I was wondering if the following two shufflings of 4 numbers (1:4
) are equally random or one is perhaps preferred to the other in terms of randomness:
sample(rep(1:4, 10))
replicate(10, sample(1:4))
Despite randomness, I need to have equal number of 1s, 2s, 3s, and 4s.
Those functions are not equal in any way.
f1() outputs a vector, f2() outputs a matrix.
As @RicS said, the first returns a vector, the second one returns a matrix.
f1() is almost 50x faster than f2().
The differences in runtime get clearer at a larger scale:
set.seed(1701)
# Functions
f1 <- function() { sample(rep(1:4, 10000)) }
f2 <- function() { c(replicate(10000, sample(1:4))) }
# Benchmark
microbenchmark::microbenchmark(f1(), f2())
Unit: microseconds
expr min lq mean median uq max neval cld
f1() 671.28 820.6755 983.9417 988.7985 1046.476 2320.425 100 a
f2() 40588.03 43241.0270 48796.0141 45612.0740 54431.890 71117.415 100 b
We see that f1()
is clearly faster, exactly as @JosephClarkMcIntyre stated in the comments.
But are they at least equal in their randomness? Let's test that!
f2() is not random.
The Bartels rank test can test a series of numeric numbers for randomness vs. nonrandomness.
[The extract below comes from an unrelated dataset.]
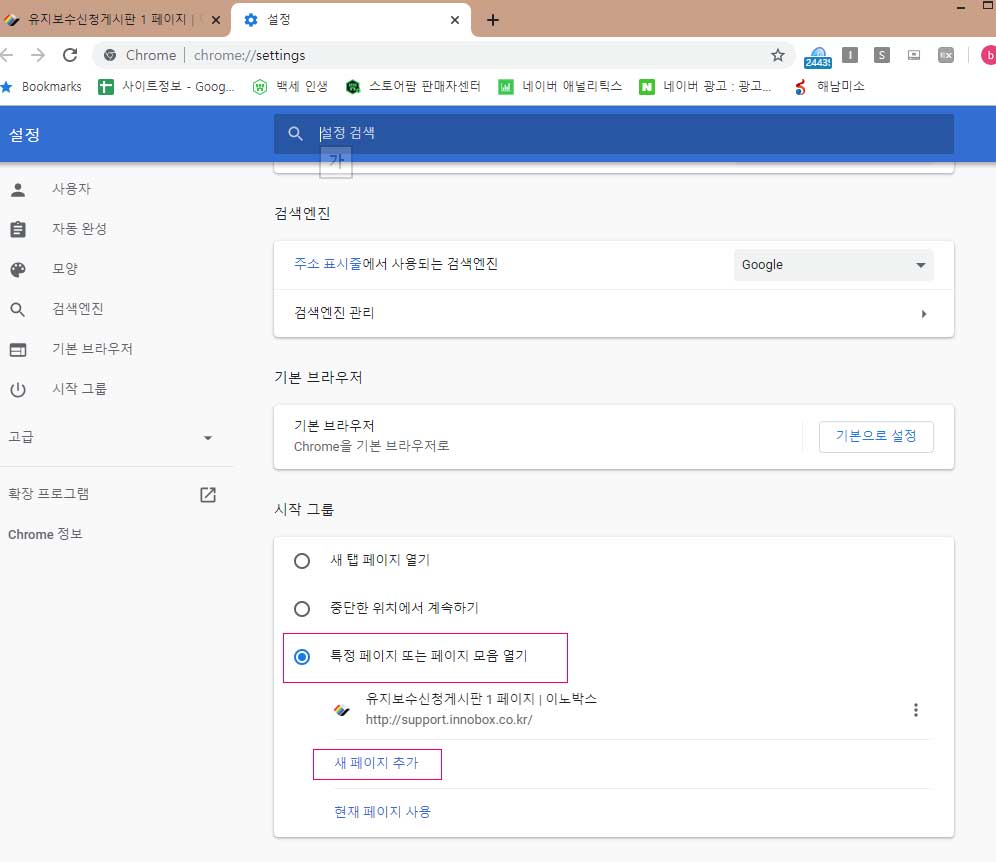The image size is (996, 862).
Task: Select 특정 페이지 또는 페이지 모음 열기 radio
Action: click(302, 657)
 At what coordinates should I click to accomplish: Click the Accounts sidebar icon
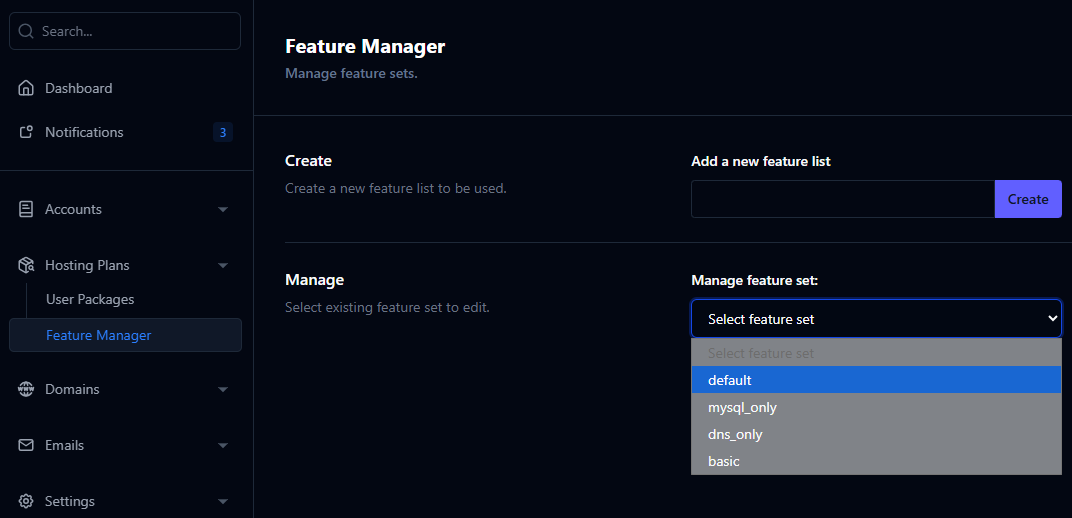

> randtests::bartels.rank.test(as.numeric(f1_result$value))
Bartels Ratio Test
data: as.numeric(f1_result$value)
statistic = -1.26, n = 40000, p-value = 0.2077
alternative hypothesis: nonrandomness
The p-value is > 0.05, therefore the null hypothesis was not rejected.
The result of f1()
is not nonrandom. (this is not the same as being sure it is random)
> randtests::bartels.rank.test(as.numeric(f2_result$value))
Bartels Ratio Test
data: as.numeric(f2_result$value)
statistic = 50.017, n = 40000, p-value < 2.2e-16
alternative hypothesis: nonrandomness
The p-value is < 0.05, therefore the null hypothesis was rejected.
The result of f1()
is nonrandom.
This is also evident if you look at the result of the function itself.
> set.seed(1701)
> replicate(10, sample(1:4))
[,1] [,2] [,3] [,4] [,5] [,6] [,7] [,8] [,9] [,10]
[1,] 1 4 1 3 3 2 3 3 4 1
[2,] 3 1 2 1 4 3 2 2 3 4
[3,] 4 2 3 2 1 1 4 4 2 2
[4,] 2 3 4 4 2 4 1 1 1 3
It produces a matrix with ten columns, each column containing exactly the numbers 1:4. This is not random.